## [Exercise]
Lines in the material below that include "Check" need to be tallied; give the total alone.
══ Material for the task
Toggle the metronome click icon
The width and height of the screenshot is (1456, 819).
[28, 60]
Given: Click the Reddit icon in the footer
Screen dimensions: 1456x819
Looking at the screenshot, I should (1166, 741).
════
══ Material for the task
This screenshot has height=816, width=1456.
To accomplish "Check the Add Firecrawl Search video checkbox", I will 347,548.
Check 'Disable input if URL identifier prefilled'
════
══ Material for the task
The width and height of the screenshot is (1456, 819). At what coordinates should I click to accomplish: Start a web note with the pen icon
════
## [Written answer]
2